Rohnert Park approves overnight parking ban in five lots, including park-and-ride near SMART

The new restriction is in part a response to the spate of recent deaths on the SMART tracks and a rise in overnight homeless parking in city lots.|

The death of two people in the past month on railroad tracks at a busy Rohnert Park intersection prompted the City Council on Tuesday to ban overnight parking on five city-owned lots, including a park-and-ride area that has recently become crowded by homeless residents living out of vehicles near the rail tracks.

The council voted 4-0 to approve the new restriction, meant to permanently outlaw the growing number of RVs, campers and cars that have taken up extended stays in the Roberts Lake Road park-and-ride at Golf Course Drive.

The intersection is a short distance from a Sonoma-Marin Area Rail Transit crossing where in less than two years of service, three people, including a homeless woman at the end of June, have been struck and killed by passenger trains.

“I’ve been out there a lot of times, and people are walking along the tracks or crossing the intersection and not always paying attention to the lights,” Mayor Gina Belforte said in an interview Wednesday. “What I’m trying to do is make sure there’s not another accidental death at that intersection.”

City officials pointed to a measure that already prohibits camping in the Roberts Lake Road lot, but said updating the ban to include parking from 1 a.m. to 4 a.m. would make enforcement more straightforward. The City Council swiftly approved the item Tuesday without discussion.

The other lots where the new restriction will apply are the city’s community center, senior center, Gold Ridge Recreation Center and Spreckels Performing Arts Center.

Rohnert Park allows vehicles to be parked on all city streets for up to 72 hours before they must be moved.

The new ban is expected to take effect in the next two weeks as signs are posted. After that, people violating the rule will be given a grace period before their vehicle is towed as part of what Mary Grace Pawson, the city’s director of development services, called the “friendly portion of enforcement.”

Two residents spoke in favor of the parking ban, citing safety concerns for homeowners and patrons of nearby businesses.

“I can’t believe what’s happened to the park-and-ride lot. Those vehicles would not even pass code to get on the street,” said 44-year resident Charmaine Padilla, 66. “It’s not a good environment for anyone.”

But the Rohnert Park-Cotati area’s homeless population is on the rise, up about 24% over the previous count, to 173, according to the county’s most recent homeless census.

Those who have been staying in the park-and-ride lot say they have no other place to go, and seek to continue living out of their vehicles near places that meet their needs, such as the Chevron gas station and cheap food options a short walk away.

They contend they’re being made a scapegoat for the death of the 30-year-old homeless woman who was hit and killed on the railroad tracks June 27. A 66-year-old Santa Rosa man was struck and killed while bicycling with headphones on the next day.
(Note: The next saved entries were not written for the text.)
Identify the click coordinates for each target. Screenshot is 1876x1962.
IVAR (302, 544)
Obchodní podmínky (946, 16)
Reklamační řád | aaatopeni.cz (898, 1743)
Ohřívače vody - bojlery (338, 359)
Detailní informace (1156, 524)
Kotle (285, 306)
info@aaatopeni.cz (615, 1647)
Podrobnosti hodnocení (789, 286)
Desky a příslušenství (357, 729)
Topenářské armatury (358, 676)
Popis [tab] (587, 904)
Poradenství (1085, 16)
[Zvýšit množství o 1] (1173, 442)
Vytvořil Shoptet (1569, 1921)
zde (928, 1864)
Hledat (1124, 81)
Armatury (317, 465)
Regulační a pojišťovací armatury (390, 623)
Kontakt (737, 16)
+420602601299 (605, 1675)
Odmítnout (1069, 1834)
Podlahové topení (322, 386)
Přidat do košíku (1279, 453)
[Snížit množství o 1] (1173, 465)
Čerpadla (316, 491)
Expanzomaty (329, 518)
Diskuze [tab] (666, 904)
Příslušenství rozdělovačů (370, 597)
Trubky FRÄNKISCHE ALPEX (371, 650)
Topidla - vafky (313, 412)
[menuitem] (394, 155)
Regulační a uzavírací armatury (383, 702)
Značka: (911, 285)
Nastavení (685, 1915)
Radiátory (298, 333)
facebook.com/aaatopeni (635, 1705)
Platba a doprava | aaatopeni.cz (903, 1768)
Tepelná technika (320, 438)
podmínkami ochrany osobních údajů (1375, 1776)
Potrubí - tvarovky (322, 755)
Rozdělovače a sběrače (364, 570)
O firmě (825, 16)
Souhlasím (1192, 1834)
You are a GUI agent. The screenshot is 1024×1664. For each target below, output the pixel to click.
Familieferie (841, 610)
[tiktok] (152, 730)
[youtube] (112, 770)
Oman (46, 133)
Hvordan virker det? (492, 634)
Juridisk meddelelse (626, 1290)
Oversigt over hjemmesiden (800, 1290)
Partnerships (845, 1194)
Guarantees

Both deaths were ruled accidents.

“I don’t choose to live this way. This is not how I want to live,” said Melanie Dawson, 47, who has been staying in the parking lot for about three weeks in a RV with her boyfriend. “I do understand from the city’s point of view that this doesn’t look good. But, I mean, it’s like they want us to just disappear. I would love to disappear, but where to?”

Two homeless advocates, and a homeless man who said he’s been living in the lot addressed the City Council Tuesday night.

They requested that council members consider pairing any ban on parking with a designated area where homeless people with vehicles can stay overnight with bathrooms, showers and garbage services.

“What you’re talking about doing now … is taking a bunch of people who have relative safety and throwing them out on the street,” said Adrienne Lauby, co-founder of Homeless Action of Sonoma County. “This is not going to make them more secure, and it’s not going to make the neighborhoods around Rohnert Park more secure. There are other ways to do this. I’m not saying it’s simple, but it’s not hard.”

The first formal “safe parking” site in the Bay Area opened in Oakland near the Coliseum Bay Area Rapid Transit station last month, and a similar concept was recently proposed in San Francisco at a BART parking lot near Balboa Park.

Advocates have long called on Santa Rosa, which has the county’s largest homeless population at roughly 1,800 people, to establish such a site, but the City Council has yet to act.

Cecily Kagy, the homeless outreach specialist in Rohnert Park-Cotati for the nonprofit Committee on the Shelterless, or COTS, has said a designated parking lot would be beneficial to the area’s homeless population.

Councilman Jake Mackenzie, who was absent the council meeting, has also said he’d like to explore the idea as part of a more comprehensive review of the city’s growing homelessness issue, and Belforte said Wednesday she’s open to doing more to help the city’s homeless.

The City Council is set to hold an Aug. 13 public study session on homelessness, including a presentation of ideas for additional services for the city’s residents without consistent shelter - right around the time when the overnight parking ban will take effect.

“No one thought this would was the be-all, end-all of it,” said Pawson. “We really are looking for policy direction from the council on this one. This is a first step to be more responsive to train strikes on Golf Course Drive.”